小型軽量

光ファイバーは巻くことができるため小型軽量化が可能である。 またレーザーヘッドを小さくできるためフレキシブルなシステムアップも可能である。これにより装置導入費用を安く抑えることができ、配置場所を柔軟に決定することができる。

メンテナンスが不要

バルク型固体レーザーでは高出力化に伴い、熱レンズ効果や熱複屈折効果といった熱効果が顕著となるため、ビーム品質が大幅に低下する。そのためバルク型固体レーザーを開発する場合は冷却方法を慎重に設計しなければいけない。一方、ファイバーレーザーの冷却方法は 100W 程度までは空冷でよい。これはレーザー媒質である光ファイバの [表面積/体積] 比がバルク型固体レーザーのロッド型媒質に比べ 4 桁以上大く、放熱性に優れているためである。図 1にロッド型固体レーザー、ディスクレーザー、ファイバーレーザーの熱の放射性の概念図を示す。

chapter1-27

図:(a) ロッド型固体レーザー、(b) ディスクレーザー、(c) ファイバーレーザーの放熱性


優れたビーム品質

光ファイバーから出射されるレーザーは NA が小さいため集光しやすい。これにより出力の高パワー密度化が達成され、高分解能な加工が可能となる。また、マーキング装置に実装する際に、小さなガルバノミラーを使用できるので、装置全体の低価格化・高速化が可能となる。シングルモードファイバーを構成内に入れることで、ほぼ完全に横モードの単一化が可能になる。

優れた長期安定性

レーザーは光ファイバーから射出されるため、ファイ バーを固定していればビームの空間的な揺らぎはほとんどない。

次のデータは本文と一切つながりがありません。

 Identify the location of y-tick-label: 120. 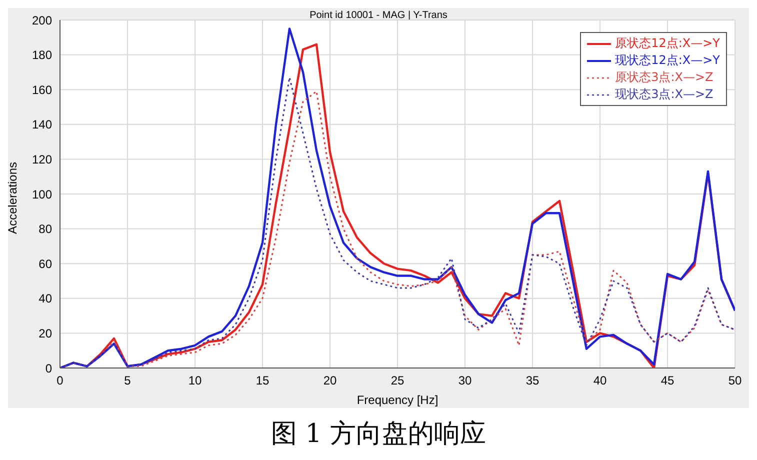
(42, 159).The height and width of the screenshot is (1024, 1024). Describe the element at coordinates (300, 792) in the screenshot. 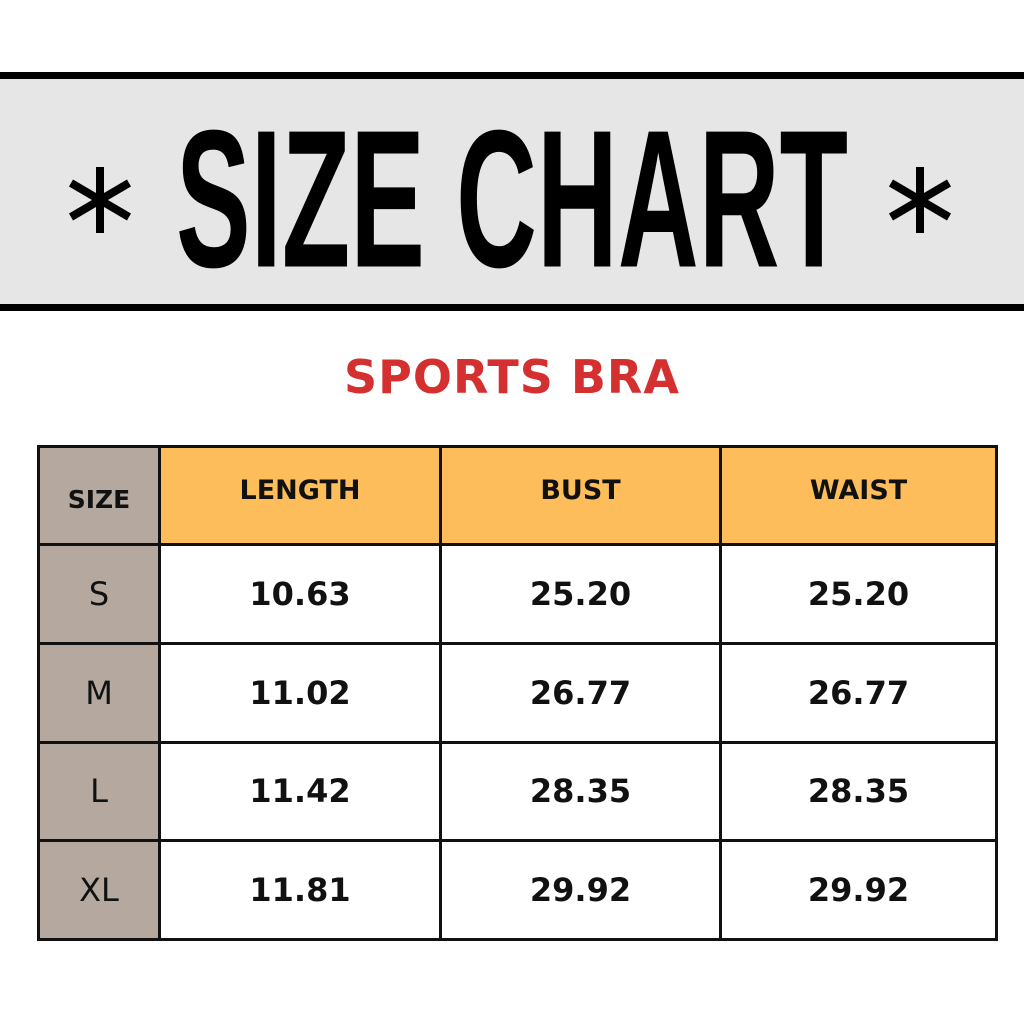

自由空間光学系を含まない全ファイバー型ファイバーレーザーでは空間光学素子がないため、 塵埃付着や周囲環境による熱的・機械的影響も受けにくい。また、レーザー加工応用で最も普及している CO2 レーザーと比較した場合、長所・短所はあるが、 ファイバーレーザーは発振波長が短くビーム品質が優れており焦点深度が長いため、集光用レンズを物体から離した加工が可能である。

広利得幅・高利得・高効率

ファイバーレーザーの利得媒質としてよく用いられている希土類添加シリカガラスファイバーは、複雑な結晶場の影響を受けて微細構造のない幅広い準位を示すため、YAG 結晶に比べて広帯域な光増幅が可能である。また、光ファイバでは単位長さあたりの利得が小さくても相互作用長が長いため十分な総合利得が得られる。更にファイバー中に励起光を閉じ込めることができるため高効率励起が可能 (光-光変換効率:~70 %、電気-光変換効率: ~30 %) となる。

高出力化が容易

モジュールの直列あるいは並列接続により、比較的容易に 出力を増加させることができる。50kW 級の超高出力 CW ファイバーレーザー (コア径 100 μm のファイバー伝送) も既に実用化されている。

長距離伝搬が可能

ファイバーレーザーから射出されるレーザー光は、伝送用ファイバに高効率で結合できる。伝送用ファイバを用いることで、レーザー本体と離れた位置にある対象物への加工が可能になる。

非線形光学効果が発生しやすい

光ファイバーは小さなコア径で相互作用長が長く、非線形光学効果が発生しやすいため、高強度のパルス動作には不向きで、レーザーの性能を制限することがある。しかし、この特徴を利用して新規性の高い研究も盛んに行われている。